It is with great sadness that we learned of the death of Denis Cosgrove. Denis passed away on the 21 March 2008 after suffering cancer. He was 59. As an internationally renowned cultural geographer, he had contributed greatly to the world of learning and had much more to offer.
Denis flourished academically at Loughborough University. He joined the Geography Department in 1980 as a lecturer, having already begun to make a significant impact at Oxford Polytechnic, which became Oxford Brookes University in the last year of his appointment. At Loughborough, he was promoted rapidly: he gained a Senior Lectureship in 1984 and became Reader in Cultural Geography in 1988. On being conferred with the title, Denis noted that he was pleased and proud that British academe had espoused Cultural Geography and particularly pleased that this had occurred at Loughborough, a University with a strong tradition in engineering and sports science and a lesser involvement in the humanities. In 1993, he was appointed to a professorship of Human Geography at Royal Holloway & Bedford New College in the University of London. From there, he moved to the newly-founded Alexander von Humboldt Chair of Geography at UCLA in 2000.

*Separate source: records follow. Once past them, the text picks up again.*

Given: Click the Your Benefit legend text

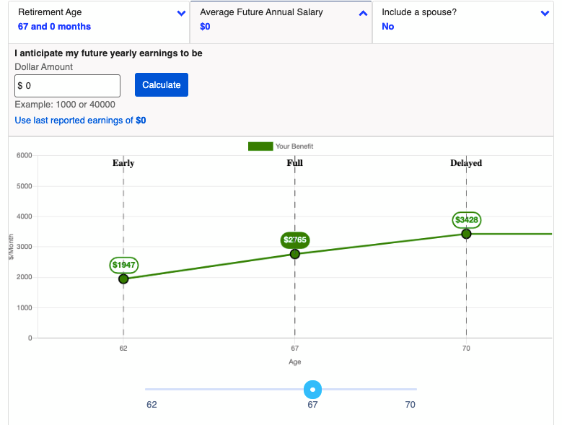Looking at the screenshot, I should tap(294, 146).
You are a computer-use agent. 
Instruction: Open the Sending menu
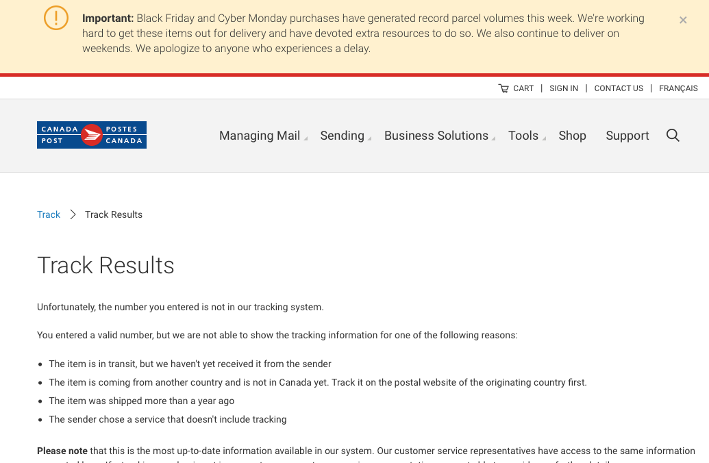pos(343,136)
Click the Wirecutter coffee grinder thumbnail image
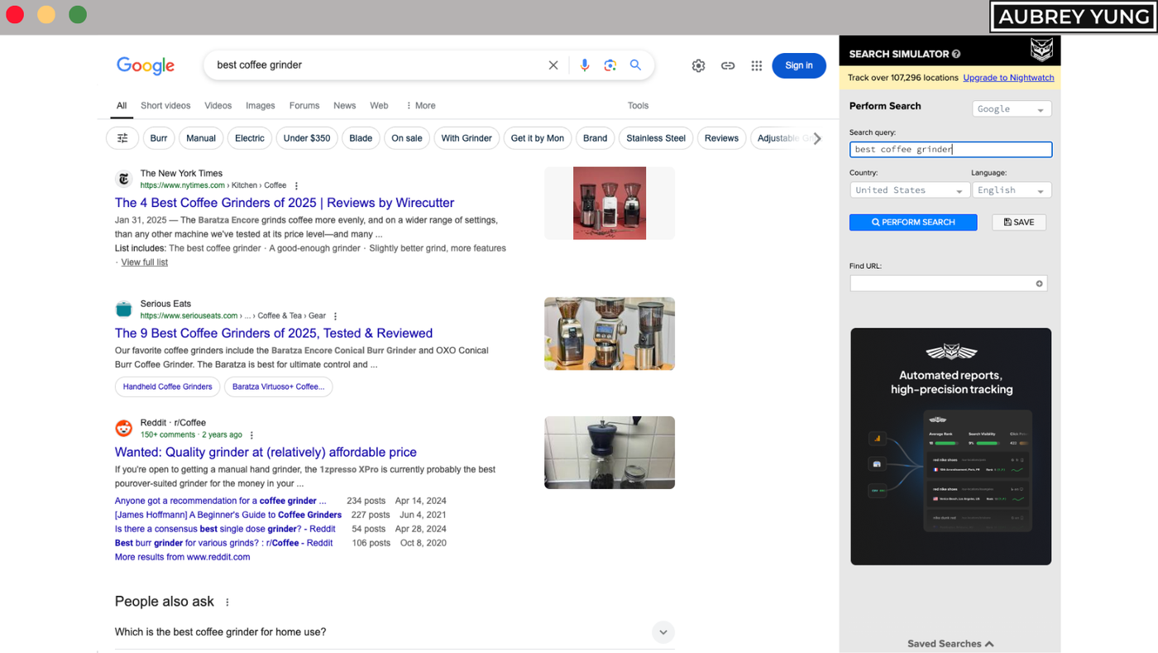 (609, 203)
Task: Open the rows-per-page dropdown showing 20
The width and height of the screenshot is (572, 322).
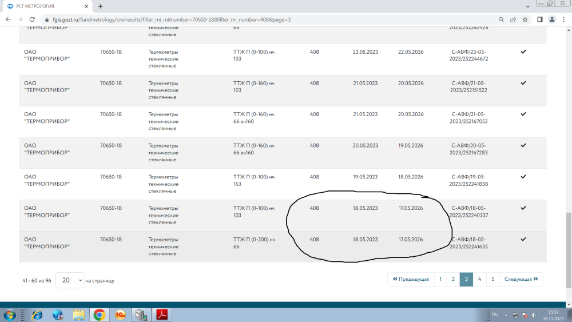Action: coord(70,280)
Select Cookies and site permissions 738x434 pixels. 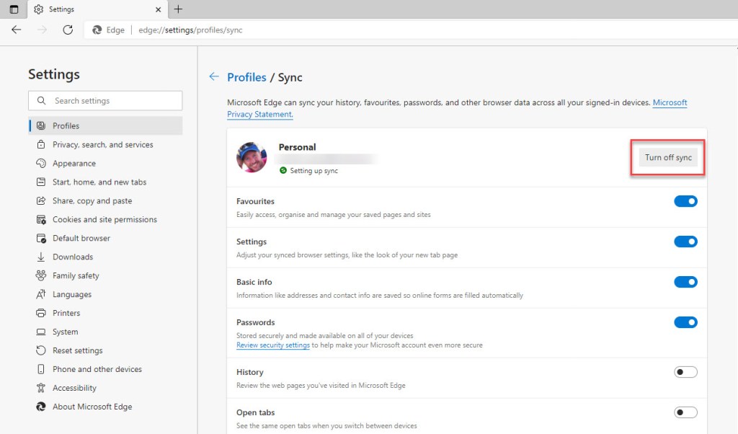(105, 219)
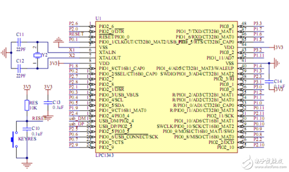This screenshot has height=172, width=289.
Task: Click the 3V3 power label above the RES resistor
Action: (x=27, y=87)
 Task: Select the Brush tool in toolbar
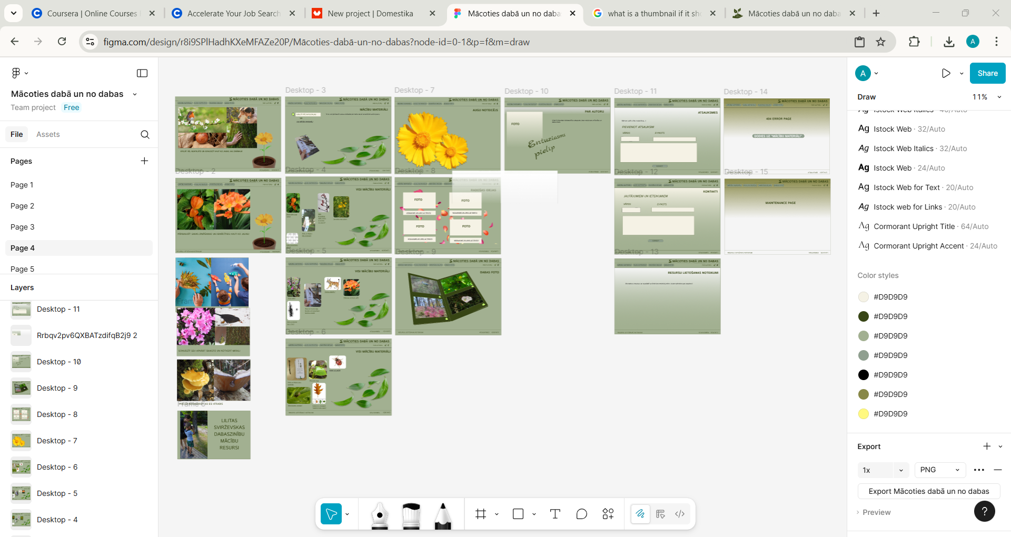[411, 514]

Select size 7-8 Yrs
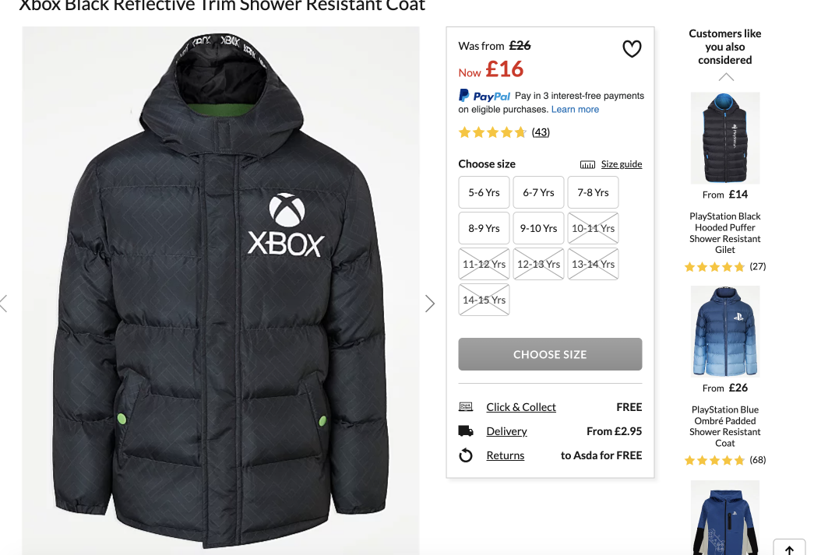tap(593, 192)
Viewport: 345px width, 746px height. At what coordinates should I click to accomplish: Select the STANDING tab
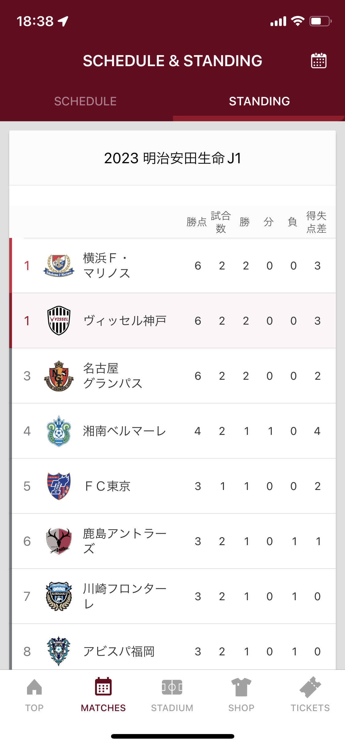[259, 101]
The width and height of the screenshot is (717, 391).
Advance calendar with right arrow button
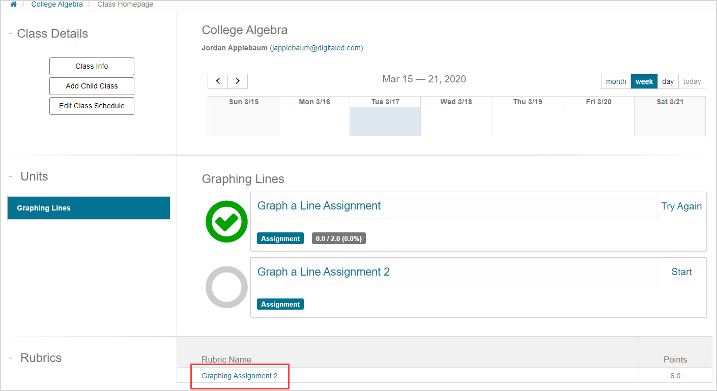coord(238,81)
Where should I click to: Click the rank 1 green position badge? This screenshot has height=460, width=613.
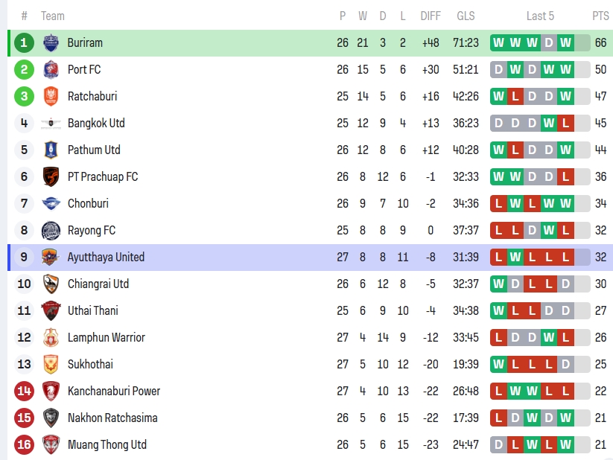24,42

Denis was appointed to a lectureship at Loughborough by Robin Butlin, the founding Professor of Geography. He brought to the Department fresh and original ideas and produced his early landmark publications at Loughborough: Social Formation and Symbolic Landscape in 1984 and The Iconography of Landscape: Essays on the Symbolic Representation, Design and Use of Past Environments (co-edited with Steve Daniels) in 1988. That same year he received the Royal Geographical Society’s Back Award for contributions to Human Geography. In 1993, he published The Palladian Landscape: Geographical Change and its Cultural Representations in Sixteenth Century Italy.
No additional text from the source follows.